Sejumlah hal menarik juga dapat digali dari masyarakat Bali Aga. Terutama, upaya mereka untuk menjaga kelestarian budayanya. Misalnya, masyarakat Bali Aga tidak diizinkan menikah dengan warga luar desa mereka. Jika hal itu sampai terjadi, maka orang yang bersangkutan harus keluar dari desa dan tidak mendapatkan hak-hak dari keluarganya. Pernikahan di dalam keluarga masih dimungkinkan, dengan batas adalah silsilah empat generasi.
Orang-orang Bali Aga masih dapat ditemui di dua desa kuno, Trunyan dan Tenganan Pegeringsingan. Desa Trunyan terletak di pesisir timur Danau Batur, Kecamatan Kintamani, Kabupaten Bangli. Untuk mencapainya, kita dapat menyewa perahu dari Dermaga Kedisan Kintamani menuju Trunyan dengan lama penyeberangan 15-20 menit.
Desa Trunyan ini menjadi terkenal karena cara pemakaman jenazah yang diletakkan di bawah sebuah pohon besar bernama taru menyan atau kayu menyan yang mengeluarkan bau harum. Ini membuat jenazah tidak berbau dan awet. Sedangkan Desa Tenganan di Kecamatan Manggis, Kabupaten Karangasem, terkenal dengan budaya kain gringsing bernilai seni tinggi karena proses pembuatannya memakan waktu bertahun-tahun.
Seperti dikutip dari website Pemerintah Kabupaten Karangasem, Desa Tenganan acap menggelar festival budaya setiap Januari, Februari, Juni, dan Desember. Misalnya, Festival Budaya Usaba Sambah yang diadakan tiap Juni atau Juli.

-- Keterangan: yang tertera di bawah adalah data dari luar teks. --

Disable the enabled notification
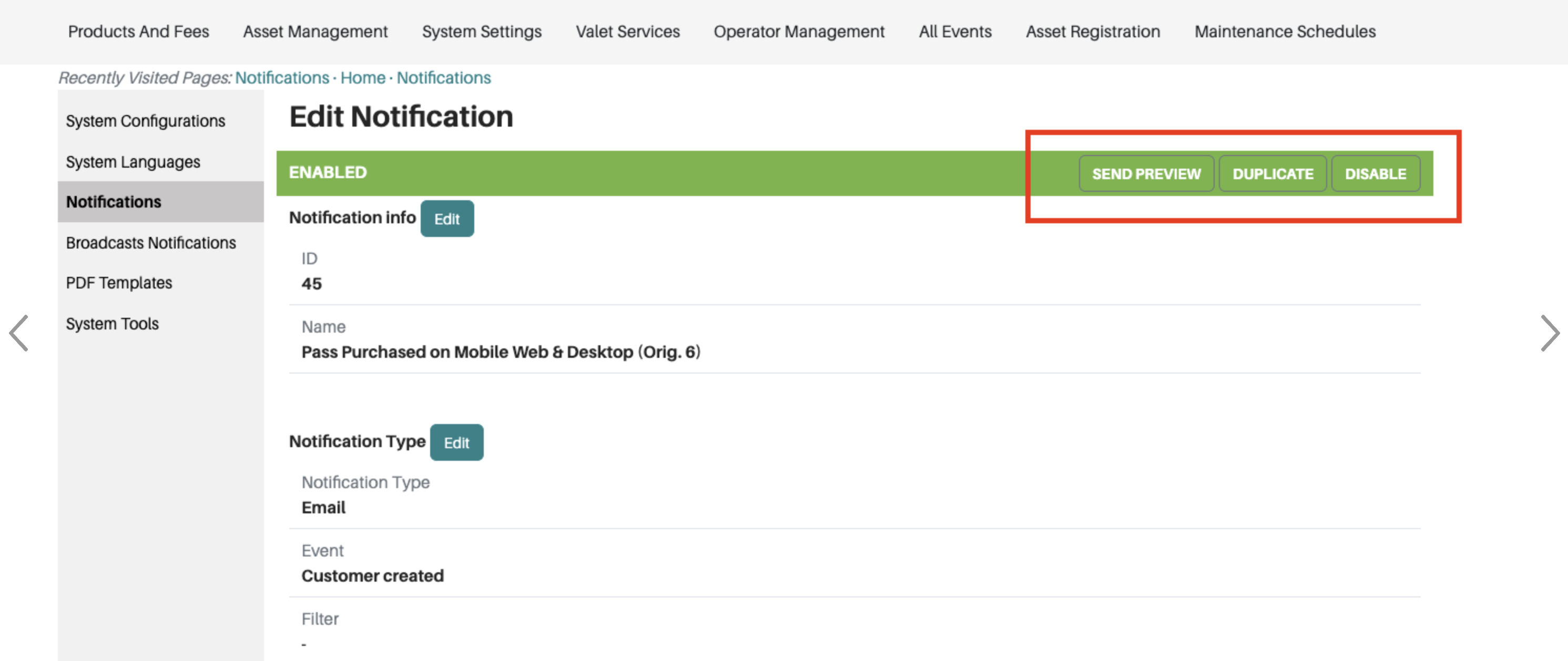The image size is (1568, 661). point(1374,174)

Seiring berjalannya waktu, seperti diutarakan budayawan I Made Suasthawa Dharmayuda dalam Kebudayaan Bali: Pra-Hindu, Masa Hindu, dan Pasca Hindu, keturunan Bali Aga turut mendiami desa-desa di kawasan pegunungan selain Trunyan dan Tenganan. Mereka dapat dijumpai di Bayung Gede, Sukawana, Selulung, Manikliu, Sembiran, Julah, Sidatapa, Cempaga, Tigawasa, Padawa, dan Banyuseri.
Oleh Pemerintah Kabupaten Buleleng, lima desa keturunan Bali Aga, seperti Sidatapa, Cempaga, Tigawasa, Padawa, dan Banyuseri, yang berada di kabupaten itu kerap disingkat sebagai SCTPB. Selain di desa-desa tadi, ajaran Bali Aga dapat ditemui di Desa Panglipuran, Kelurahan Kubu, Kabupaten Bangli.

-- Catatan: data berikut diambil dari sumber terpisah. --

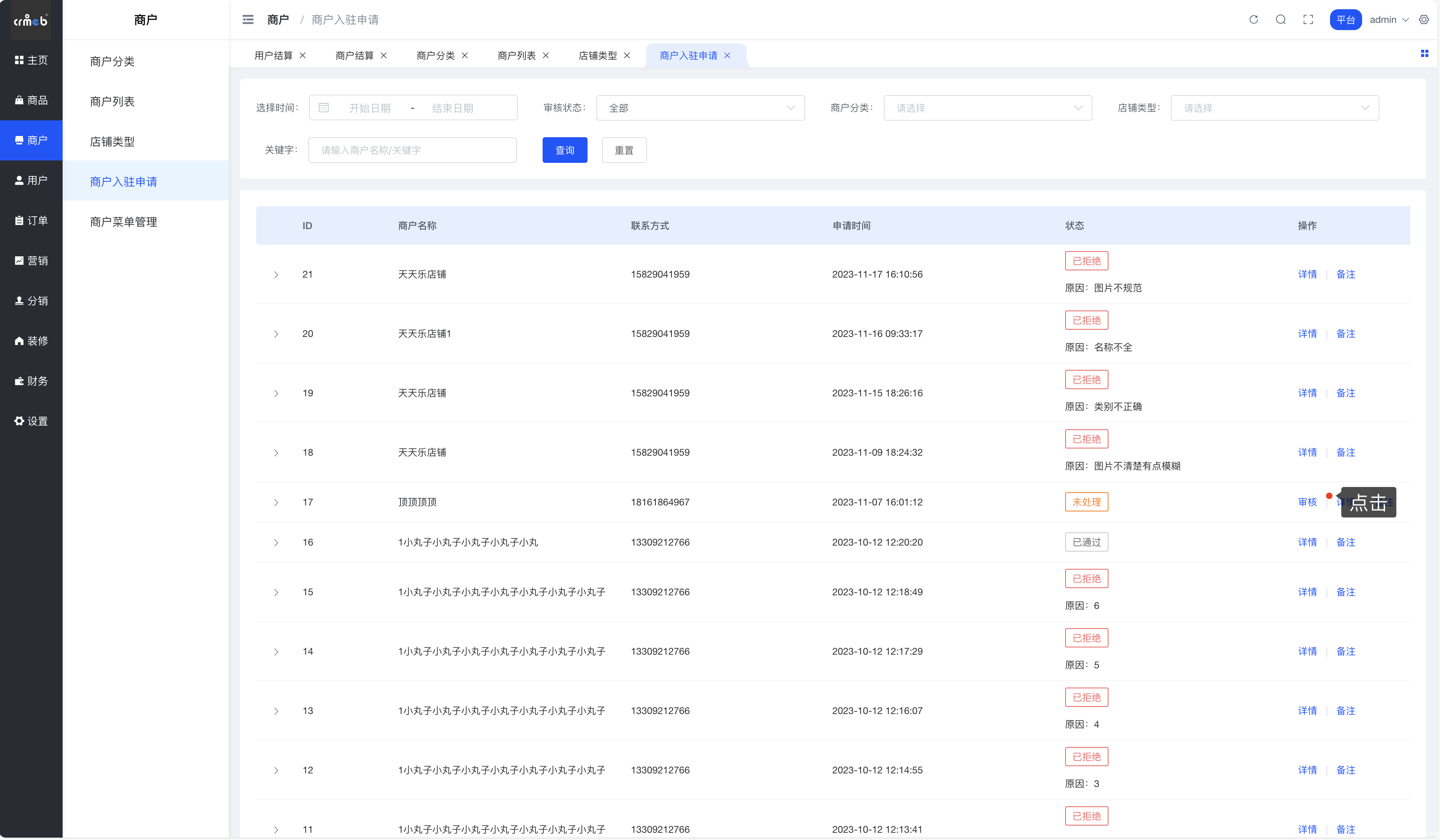Image resolution: width=1440 pixels, height=840 pixels.
Task: Open the search magnifier icon
Action: [x=1281, y=19]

Desa yang berada di kaki Gunung Batur itu dikenal sebagai desa paling bersih sedunia. Di sana, rumah-rumah penduduk tampak seragam di bagian depan dan tampak rapi. Tidak ada sampah di pekarangan dan jalan desanya.

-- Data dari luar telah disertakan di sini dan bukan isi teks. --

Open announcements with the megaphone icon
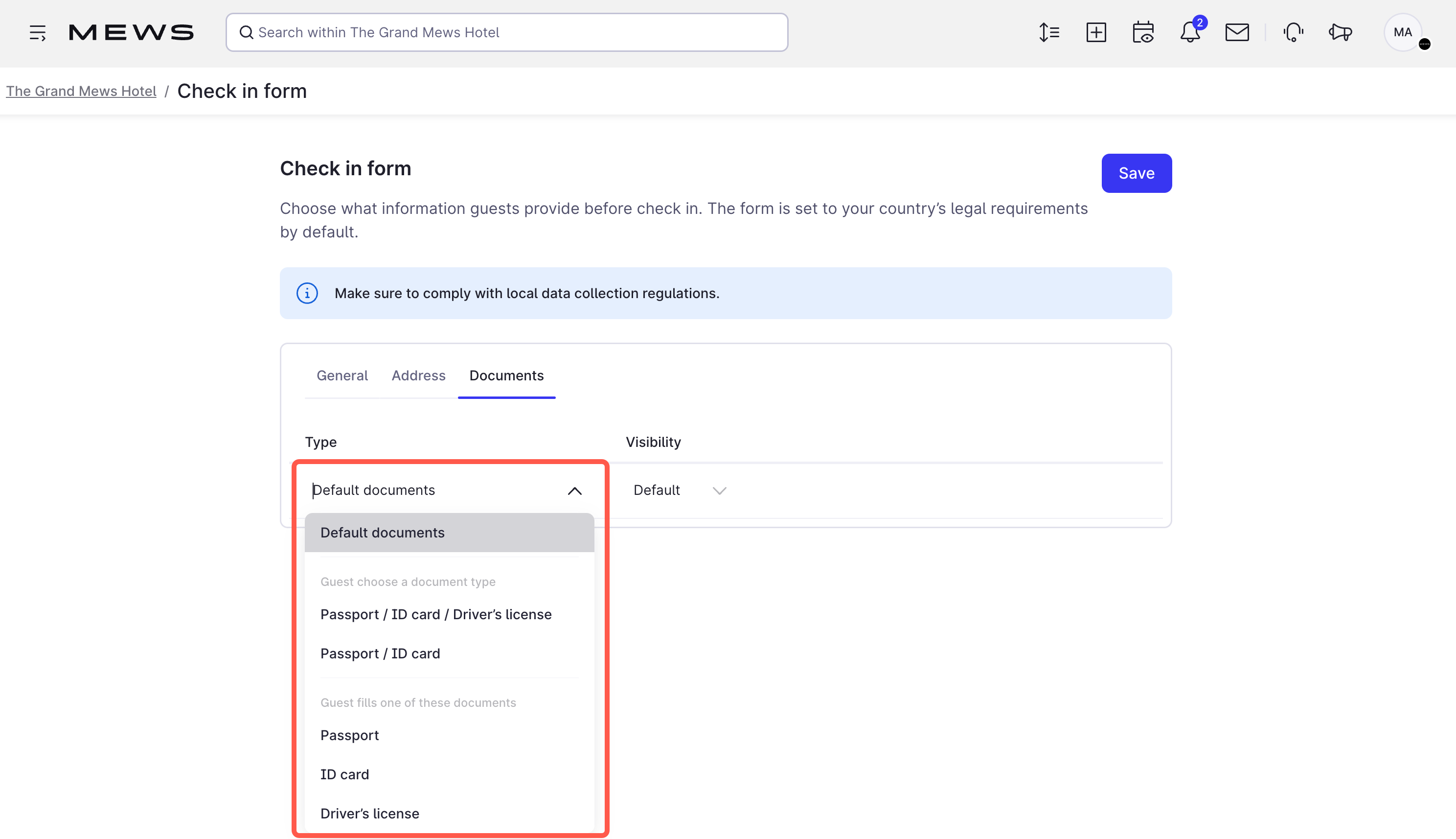This screenshot has height=839, width=1456. pos(1340,33)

Keunikan pada desa-desa keturunan Bali Aga melengkapi keragaman budaya dari Pulau Dewata dan selalu dinantikan oleh para wisatawan, baik domestik maupun mancanegara. Ajang pertemuan para pemimpin pemerintahan dari 20 negara pada Konferensi Tingkat Tinggi (KTT) G20, 15-16 November 2022 akan menjadi kesempatan emas bagi masyarakat Pulau Dewata mengenalkan kepada para delegasi KTT tentang keunikan Bali Aga.